Young people in Lahore discuss conflicts between religious traditions
by Kamran Chaudhry

The Youth Development Foundation is behind "peace camps" for young people of different faiths. Prejudices against other religious traditions are fuelled by "semi-illiterate and biased preachers who are responsible for misleading worshipers in our mosques."

Lahore (AsiaNews) – The Youth Development Foundation (YDF) organised a meeting held yesterday in Lahore to focus on how faith can help build harmony and promote social cohesion among young people of various religions.

The Youth Tolerance Summit drew more than 250 students from various universities and madrassas, as well as activists and religious leaders. Muzni Fatima, 21, was one of them.

Speaking to AsiaNews, she said that after nine years studying in a madrasa (Quranic school) in Multan, she had become very critical of Shiism.

“My religiously conservative family always warned me against becoming friends with girls from sect other than mine. I developed several misconceptions like if they had a different Quran. Similarly, some of their mourning practices like turning off lights during Shaam-e-Ghariban, the night following Ashura seemed quite odd,” she said. The event commemorates the martyrdom of Imam Husayn, the grandson of the Prophet Muhammad.

The young woman studies at Jamia Hafsa Lil Binaat, a madrasa for girls and young women in Multan. In the past she was even more critical of female students studying in the nearby university. "Their clothing and lifestyle seemed too Western to me and against the true teachings of our faith."

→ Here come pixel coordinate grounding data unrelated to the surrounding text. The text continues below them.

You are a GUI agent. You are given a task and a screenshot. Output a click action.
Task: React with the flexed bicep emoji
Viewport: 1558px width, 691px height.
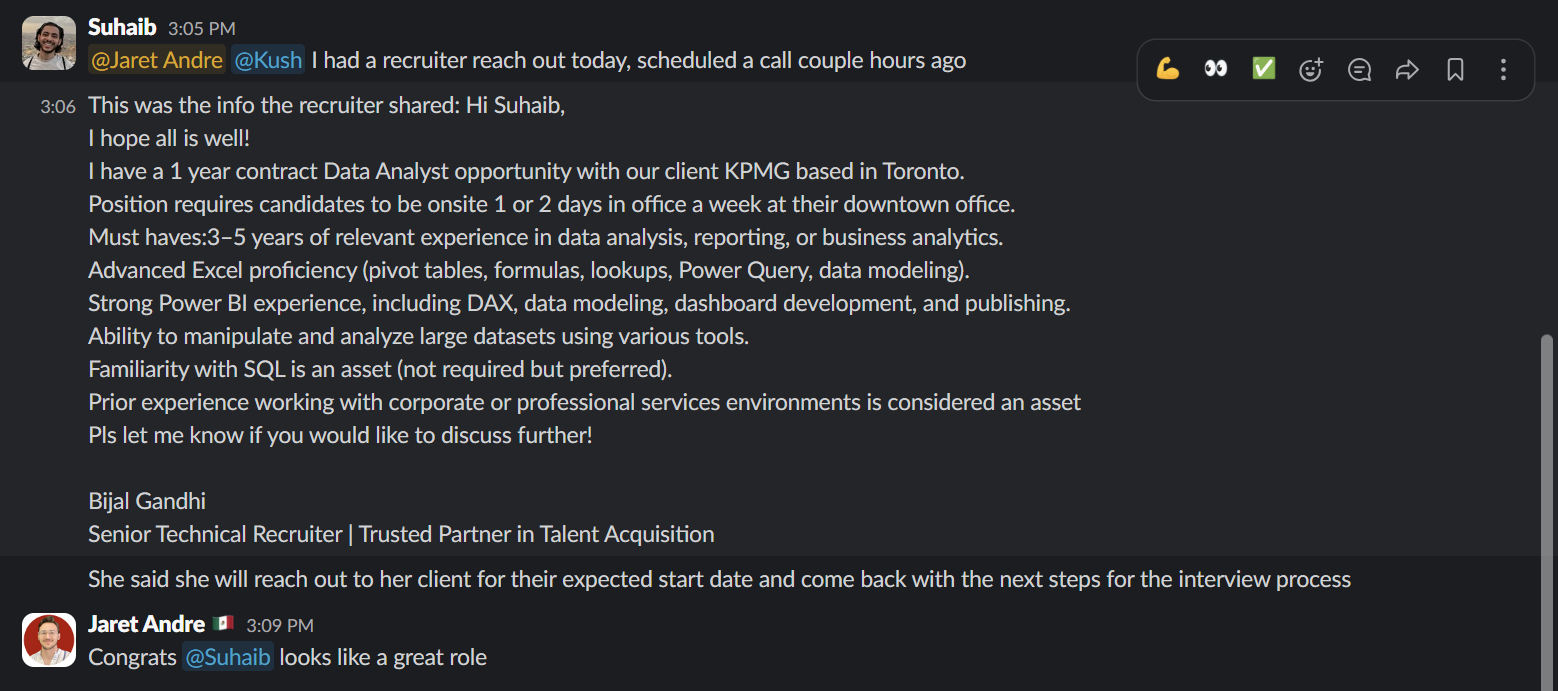1167,69
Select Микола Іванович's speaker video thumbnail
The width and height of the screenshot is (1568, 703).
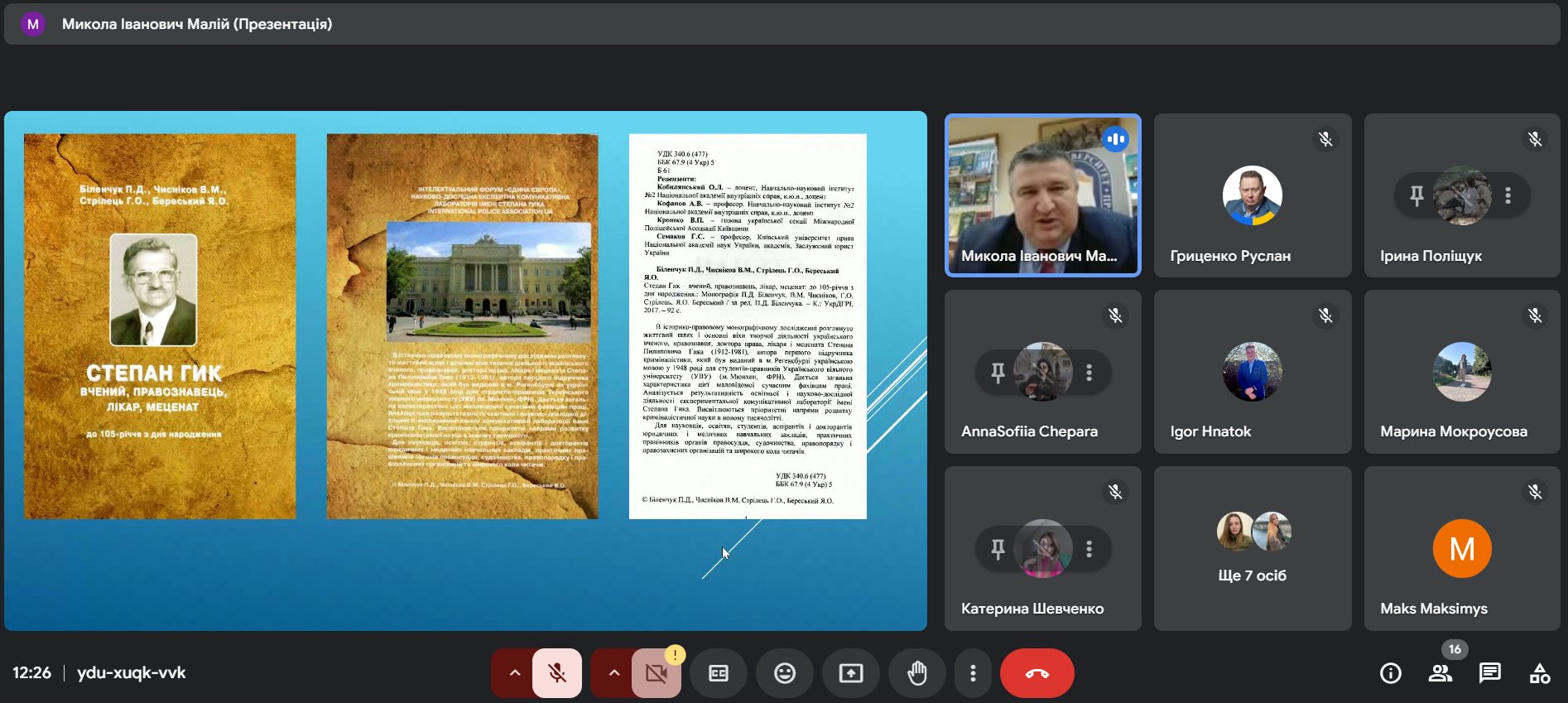click(x=1042, y=195)
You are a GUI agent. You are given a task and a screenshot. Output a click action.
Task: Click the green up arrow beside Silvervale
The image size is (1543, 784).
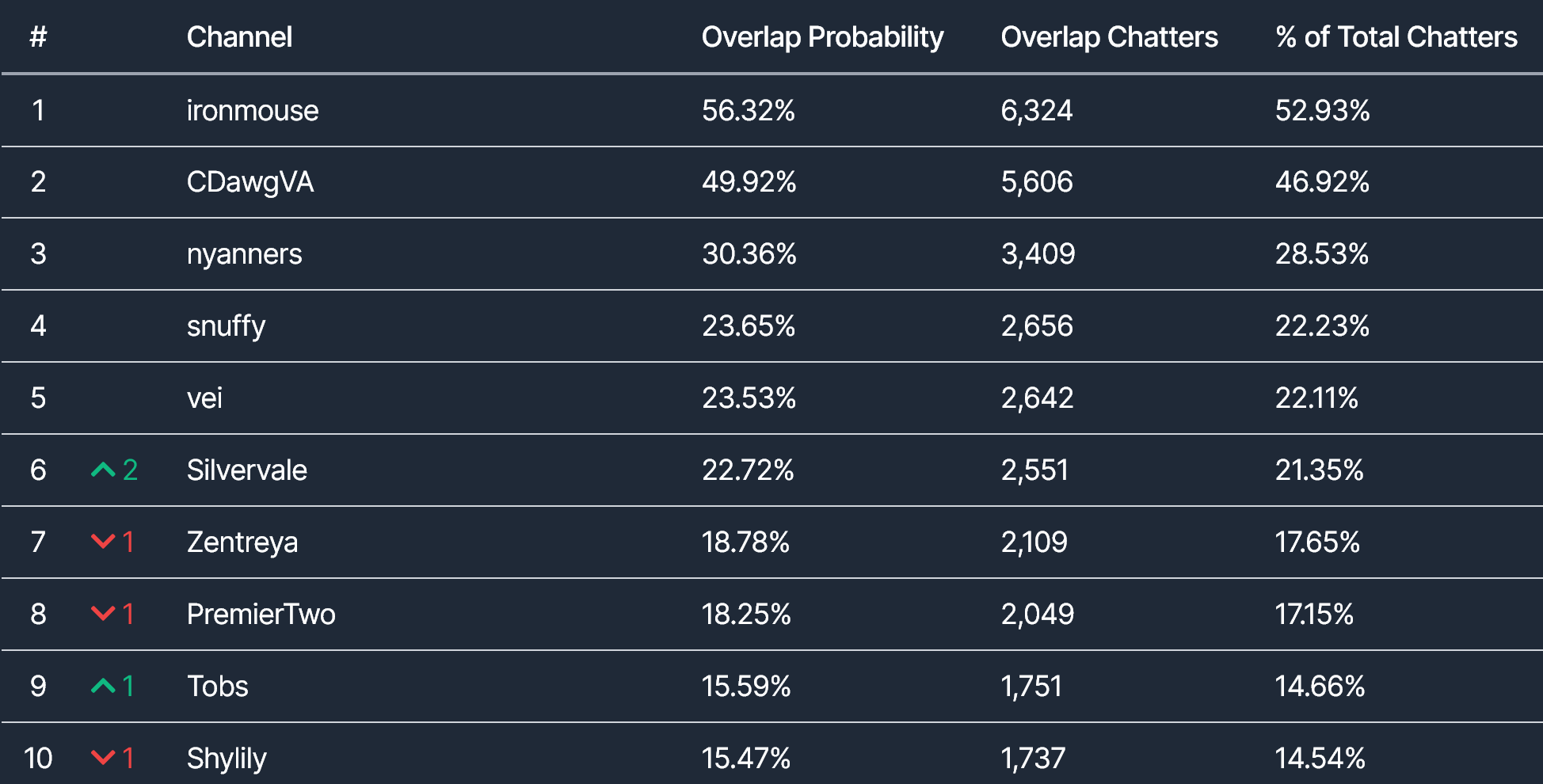coord(103,470)
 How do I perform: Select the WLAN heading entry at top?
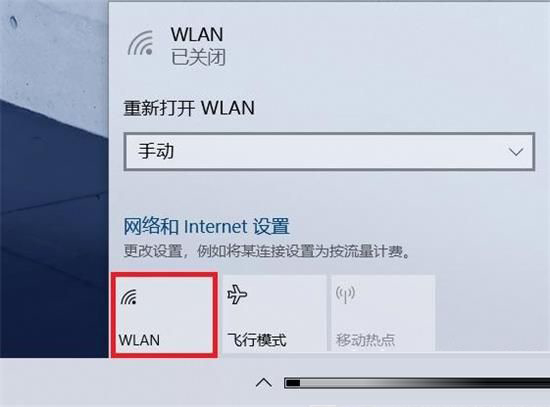(x=197, y=34)
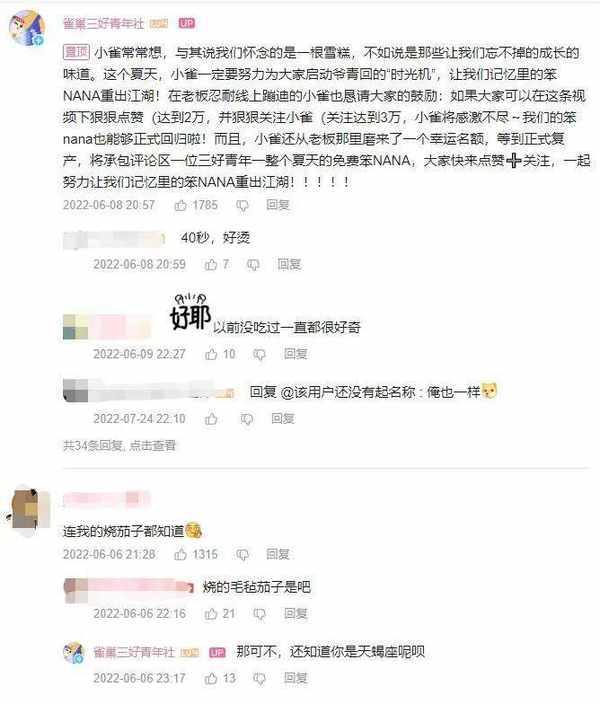Reply to the pinned comment
This screenshot has width=600, height=704.
tap(278, 205)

Yesterday's meeting followed "peace camps" the YDF holds in Punjab every year. Fatima attended the February camp, along with 24 other women aged 18 to 27 with different religious backgrounds.

“My parents only allowed me to attend the camp because our elderly teacher accompanied us. During the five-hour journey, I was made to sit with a university girl. We didn’t talk all the way,” Fatima said noting however that she made many friends during the group activities and peace sessions. 

For her teacher, Mawlānā Abdul Majid Wattoo, the differences between religious traditions are one of the main factors in the radicalisation of young people.

"A madrassa student will meet other university students, but will never visit the madrasa of a rival sect. Semi-illiterate and biased preachers are responsible for misleading worshipers in our mosques."

"Cultural sensitivities and religious barriers make it more challenging,” said YDF executive director Shahid Rehmat. In fact, “Most Church-run groups avoid peace programmes in the madrasas. Even we have to be very careful when speaking of interfaith harmony. We do not discuss religion."

"Our goal is harmony between religions and the promotion of human relationships. Organising visits to various places of worship can help counter extremist narratives."

The demilitarisation of madrasas is one of the main goals of the National Action Plan launched in the wake of an attack against a military school in Peshawar in 2014, that left 150 people dead, including 132 students.

Pakistani Armed Forces spokesman, General Major Asif Ghafoor announced last month a government plan to rein in the network of over 30,000 madrasas and place them under government control.